We rebuilt the checkout from scratch. Three steps now. That's it. You land on a deal, you confirm your choice, you pay. The entire loop takes as long as it takes to type your email address. No friction. No surprise charges appearing halfway through the process. Just a clean path from 'I want this' to 'I've booked it.'
It sounds small. In practice, it changed everything about how people use the app. Conversion rates went up. But more importantly, booking felt natural instead of bureaucratic. That Barcelona user didn't spend twenty minutes second-guessing themselves. They saw, they wanted, they got.
When being selective makes you better
There's pressure in the app world to be everything. Aggregate every flight. List every event. Become the all-in-one platform. We chose the opposite.
FlashSeat focuses on flash deals. Time-limited drops. Genuine opportunities. If a flight is consistently 40% cheaper because the airline is struggling, or if an event ticket is being resold at face value by someone who can't attend, those deals matter. We surface them. If it's just... a ticket at a normal price? We don't clutter the feed with it.
This decision confused some people early on. Why can't you book a week-ahead flight? Why isn't every comedy club in the UK listed? The answer is honest: because showing you deals you won't act on is just noise. We'd rather show you five real opportunities a week than two thousand listings you'll never look at.
That focus has shaped everything about how the app works. The saved searches feature exists so you can tell us exactly what deals matter to you (a flight to Berlin, tickets to a specific band, any West End show under a certain price) and we'll nudge you when they appear. The deal alerts won't spam you because we're not chasing volume.
The membership question
Early on, we offered the app for free and called it a success. Users were booking. Deals were moving. And then we realised something: we were subsidising superfans with casual users.
A person who books two flights a year pays the same buyer fee as someone checking the app daily, finding concert tickets, and treating it like a hobby. The maths didn't work long-term. We needed a model that let us keep things free for people who wanted to dip in occasionally, but reward the ones who were really using the service.

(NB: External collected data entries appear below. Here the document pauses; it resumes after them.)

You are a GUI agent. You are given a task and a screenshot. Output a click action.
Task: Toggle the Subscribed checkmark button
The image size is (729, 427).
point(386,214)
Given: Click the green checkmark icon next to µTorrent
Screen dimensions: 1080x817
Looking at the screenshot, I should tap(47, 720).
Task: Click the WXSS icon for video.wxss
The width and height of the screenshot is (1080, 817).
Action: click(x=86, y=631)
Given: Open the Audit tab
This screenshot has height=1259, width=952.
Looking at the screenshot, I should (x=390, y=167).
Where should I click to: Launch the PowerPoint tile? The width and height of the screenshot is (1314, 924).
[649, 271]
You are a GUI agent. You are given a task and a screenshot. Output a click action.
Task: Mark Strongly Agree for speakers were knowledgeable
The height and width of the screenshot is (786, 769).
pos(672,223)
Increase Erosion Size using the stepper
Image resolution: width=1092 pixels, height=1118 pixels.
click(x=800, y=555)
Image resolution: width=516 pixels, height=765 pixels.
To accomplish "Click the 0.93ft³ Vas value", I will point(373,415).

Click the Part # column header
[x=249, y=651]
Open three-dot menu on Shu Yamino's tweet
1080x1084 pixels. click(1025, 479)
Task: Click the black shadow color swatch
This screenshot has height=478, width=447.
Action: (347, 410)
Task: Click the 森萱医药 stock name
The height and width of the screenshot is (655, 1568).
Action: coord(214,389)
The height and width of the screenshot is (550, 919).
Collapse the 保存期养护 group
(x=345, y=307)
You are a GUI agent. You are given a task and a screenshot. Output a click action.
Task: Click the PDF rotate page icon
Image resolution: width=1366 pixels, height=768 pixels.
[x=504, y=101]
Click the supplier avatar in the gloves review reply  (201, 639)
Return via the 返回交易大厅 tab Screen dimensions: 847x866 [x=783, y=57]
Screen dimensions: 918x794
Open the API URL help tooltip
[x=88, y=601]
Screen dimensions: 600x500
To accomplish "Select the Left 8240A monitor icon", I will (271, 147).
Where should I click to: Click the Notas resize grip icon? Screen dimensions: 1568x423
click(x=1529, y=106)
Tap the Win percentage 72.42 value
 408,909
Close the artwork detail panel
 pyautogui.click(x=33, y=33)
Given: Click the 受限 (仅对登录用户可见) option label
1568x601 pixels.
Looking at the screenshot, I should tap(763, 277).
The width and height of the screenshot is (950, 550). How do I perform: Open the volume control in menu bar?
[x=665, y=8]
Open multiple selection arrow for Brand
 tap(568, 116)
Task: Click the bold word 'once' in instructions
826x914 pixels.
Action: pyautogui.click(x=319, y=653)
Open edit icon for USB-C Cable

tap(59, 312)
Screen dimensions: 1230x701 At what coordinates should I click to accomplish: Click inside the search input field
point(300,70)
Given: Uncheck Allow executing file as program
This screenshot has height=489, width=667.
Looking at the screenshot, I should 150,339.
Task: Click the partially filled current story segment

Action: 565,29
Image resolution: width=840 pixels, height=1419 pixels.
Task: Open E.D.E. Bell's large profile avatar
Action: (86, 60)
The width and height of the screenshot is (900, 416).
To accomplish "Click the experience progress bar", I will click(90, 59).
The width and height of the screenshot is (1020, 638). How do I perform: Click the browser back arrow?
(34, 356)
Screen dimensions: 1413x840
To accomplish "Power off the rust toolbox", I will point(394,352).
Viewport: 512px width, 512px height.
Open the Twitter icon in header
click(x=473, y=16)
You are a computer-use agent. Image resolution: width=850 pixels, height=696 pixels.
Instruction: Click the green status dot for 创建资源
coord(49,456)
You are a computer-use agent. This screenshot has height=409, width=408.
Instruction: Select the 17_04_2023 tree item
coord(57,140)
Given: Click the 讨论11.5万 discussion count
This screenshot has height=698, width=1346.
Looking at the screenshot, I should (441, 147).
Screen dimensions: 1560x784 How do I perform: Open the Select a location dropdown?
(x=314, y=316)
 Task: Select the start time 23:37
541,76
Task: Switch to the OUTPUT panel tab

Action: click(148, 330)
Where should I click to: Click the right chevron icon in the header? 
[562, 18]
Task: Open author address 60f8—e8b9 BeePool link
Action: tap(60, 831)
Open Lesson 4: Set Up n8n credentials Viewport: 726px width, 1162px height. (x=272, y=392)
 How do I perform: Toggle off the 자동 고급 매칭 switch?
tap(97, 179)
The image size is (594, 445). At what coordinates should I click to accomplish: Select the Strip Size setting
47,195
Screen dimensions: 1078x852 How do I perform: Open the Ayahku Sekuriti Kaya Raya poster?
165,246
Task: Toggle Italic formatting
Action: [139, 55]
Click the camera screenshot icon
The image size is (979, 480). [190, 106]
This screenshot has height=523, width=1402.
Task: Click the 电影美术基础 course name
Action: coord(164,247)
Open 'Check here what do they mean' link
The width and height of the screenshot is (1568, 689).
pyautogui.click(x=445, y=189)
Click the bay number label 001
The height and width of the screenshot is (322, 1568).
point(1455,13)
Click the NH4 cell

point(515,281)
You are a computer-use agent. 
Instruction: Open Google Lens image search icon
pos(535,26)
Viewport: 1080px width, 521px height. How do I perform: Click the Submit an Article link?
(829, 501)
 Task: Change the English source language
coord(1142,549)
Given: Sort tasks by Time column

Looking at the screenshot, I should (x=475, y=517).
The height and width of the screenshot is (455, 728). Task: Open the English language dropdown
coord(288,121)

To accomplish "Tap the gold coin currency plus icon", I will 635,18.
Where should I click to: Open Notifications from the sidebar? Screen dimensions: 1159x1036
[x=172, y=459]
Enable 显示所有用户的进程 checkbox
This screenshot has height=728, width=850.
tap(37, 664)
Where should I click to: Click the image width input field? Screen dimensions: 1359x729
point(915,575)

Premium membership came out of that conversation. £7.99 a month or £59.99 yearly gets you a lower buyer fee (4 to 5 per cent instead of 8 to 10), members-only deals, and early access to drops. Pro takes it further: zero buyer fees, but pitched at people for whom that matters enough to justify £14.99 monthly or £119.99 yearly. Free users still get access to everything. It's just that the deal ecosystem works better if we can invest in spotting more opportunities for the people who care most.
QR tickets in your pocket
We get asked about this surprisingly often. Why can you scan your event ticket straight from the app instead of printing it or screenshotting into your notes?
Because you'll be standing in a queue at a venue on a Friday night, your phone battery at 12 per cent, and you won't want to fumble through three different apps to find your code. The QR ticket sits in FlashSeat. Maximum brightness. Works offline. You tap it, the gate scans it, you're in.
It's a small feature that speaks to how we think about the whole experience. Last-minute deals are often for spontaneous moments. A mate texts you about a concert tonight. You find a ticket, buy it in two minutes, and thirty minutes later you're heading to the venue. The app should get out of the way at that point. The QR ticket does that.
The deal landscape moves fast, but only if you're actually looking. What would you need from a deals app to make you check it more often than you do now?